Data entries
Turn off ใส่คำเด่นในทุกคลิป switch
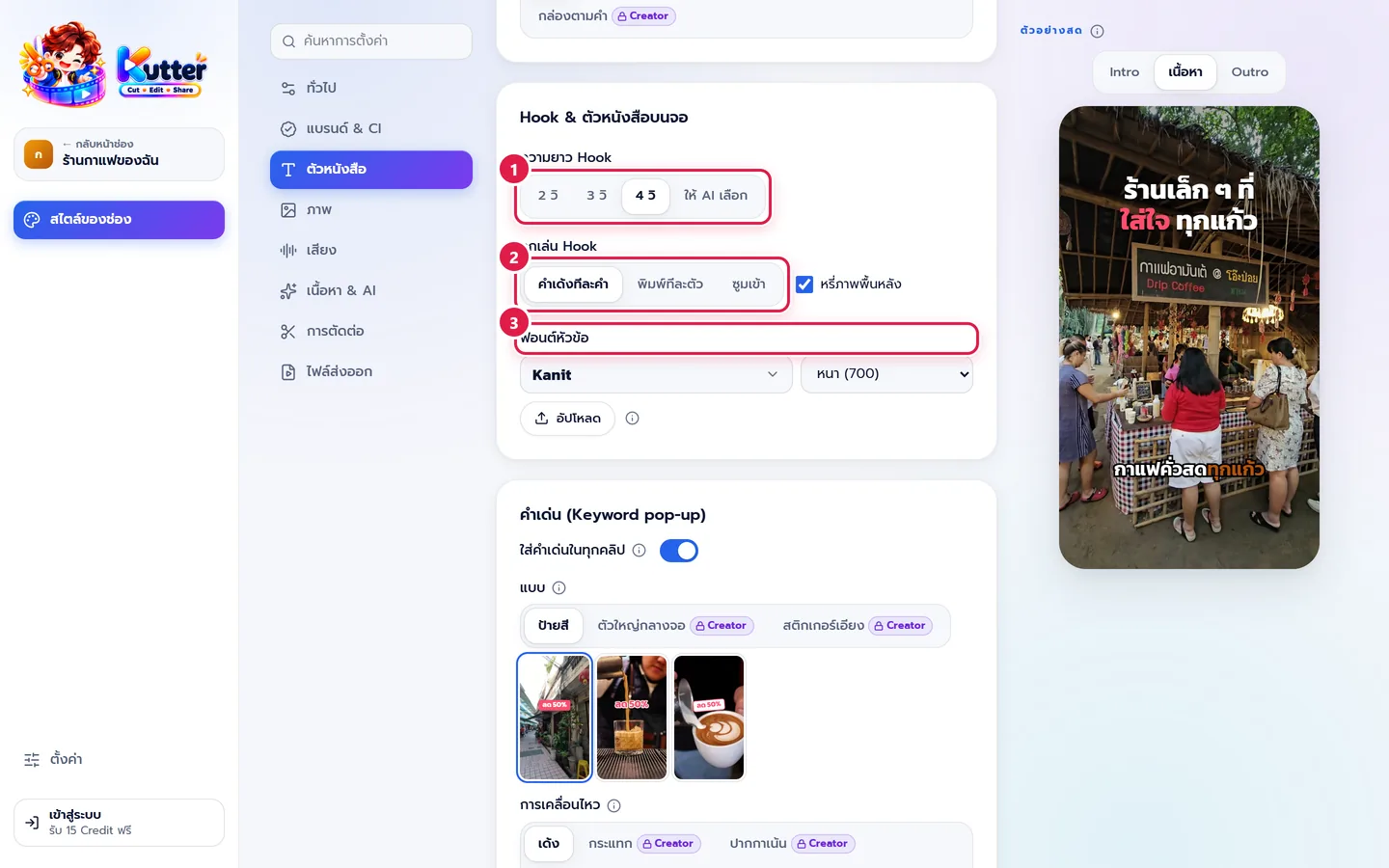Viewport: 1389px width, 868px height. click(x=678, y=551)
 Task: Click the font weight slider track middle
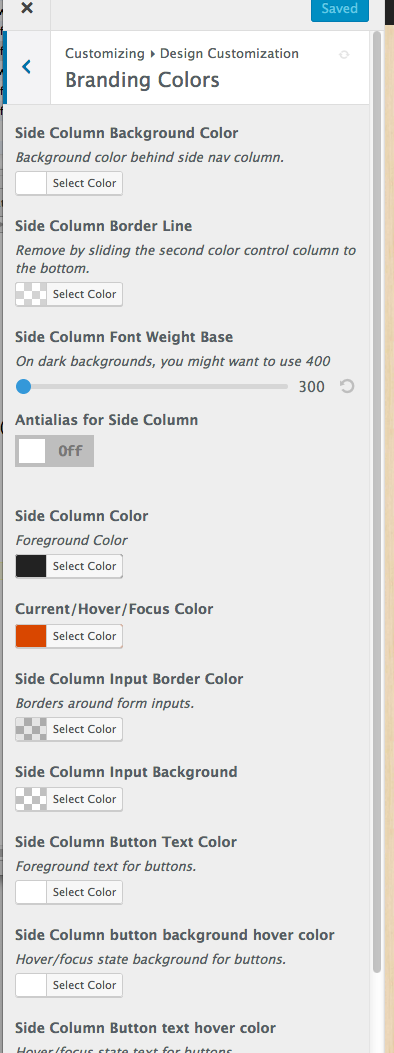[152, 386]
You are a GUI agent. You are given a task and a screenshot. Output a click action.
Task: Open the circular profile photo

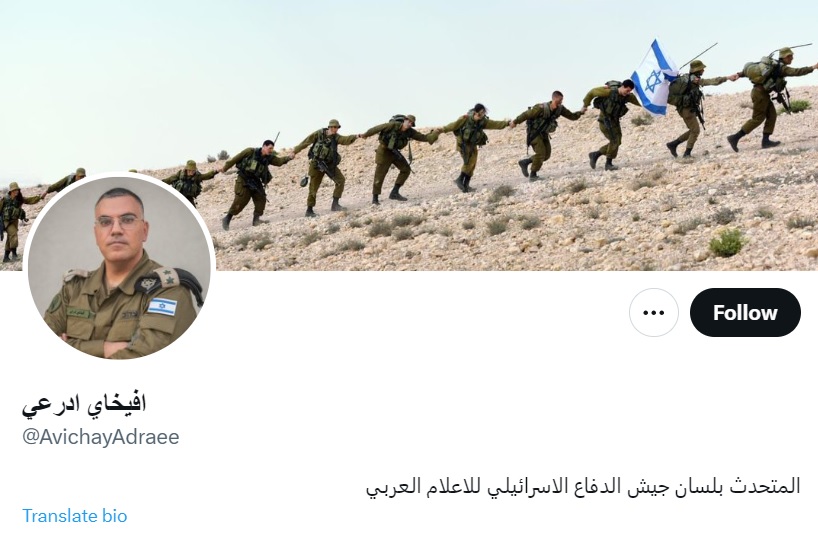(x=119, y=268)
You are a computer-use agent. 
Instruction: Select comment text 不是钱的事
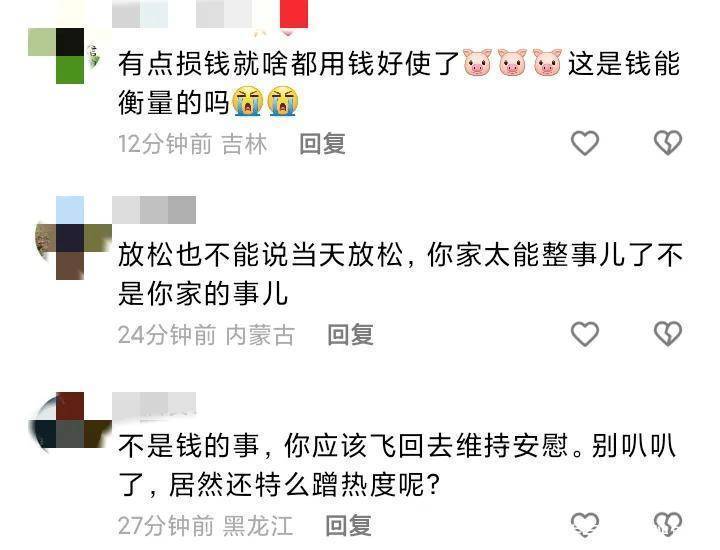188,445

* * *

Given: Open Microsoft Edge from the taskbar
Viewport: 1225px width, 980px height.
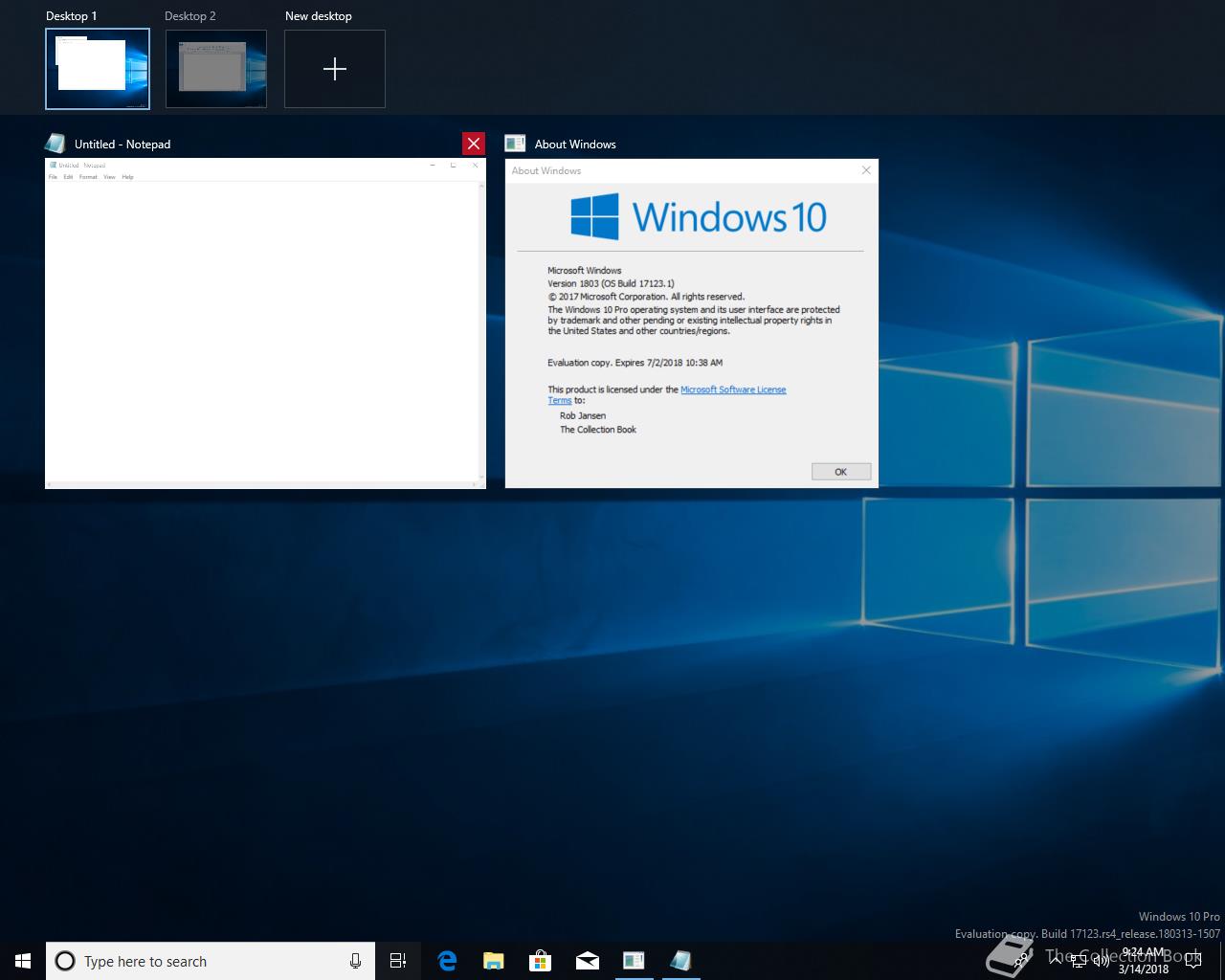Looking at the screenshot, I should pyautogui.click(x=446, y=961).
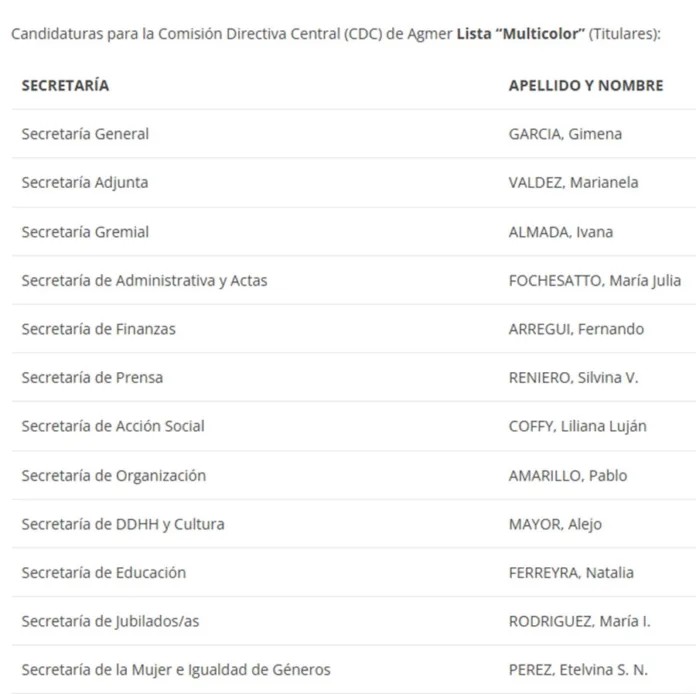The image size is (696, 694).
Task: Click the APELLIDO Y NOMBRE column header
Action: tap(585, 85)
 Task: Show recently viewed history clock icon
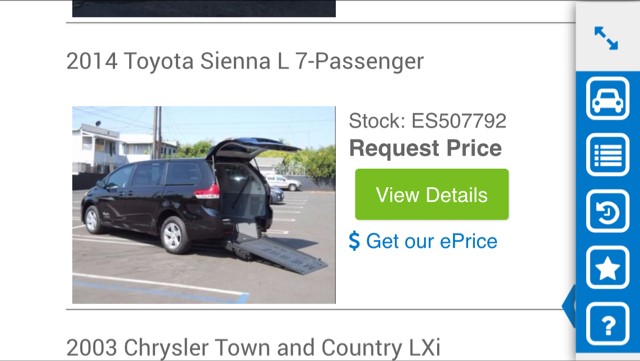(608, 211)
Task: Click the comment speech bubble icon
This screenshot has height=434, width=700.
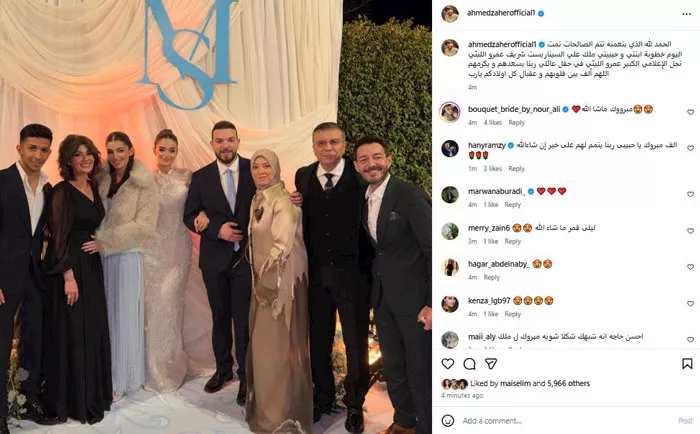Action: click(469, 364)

==

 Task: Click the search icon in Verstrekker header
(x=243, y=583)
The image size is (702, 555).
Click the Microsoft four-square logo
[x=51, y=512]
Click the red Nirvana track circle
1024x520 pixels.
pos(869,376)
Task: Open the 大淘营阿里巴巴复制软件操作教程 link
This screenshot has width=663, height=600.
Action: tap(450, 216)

* _WHAT THIS TASK INVOLVES_: Copy out all lines above holding "agent".

* _ANSWER TO THIS TASK_:
You are a GUI agent. You are given a task and a screenshot. Output a click action.
You are a computer-use agent. 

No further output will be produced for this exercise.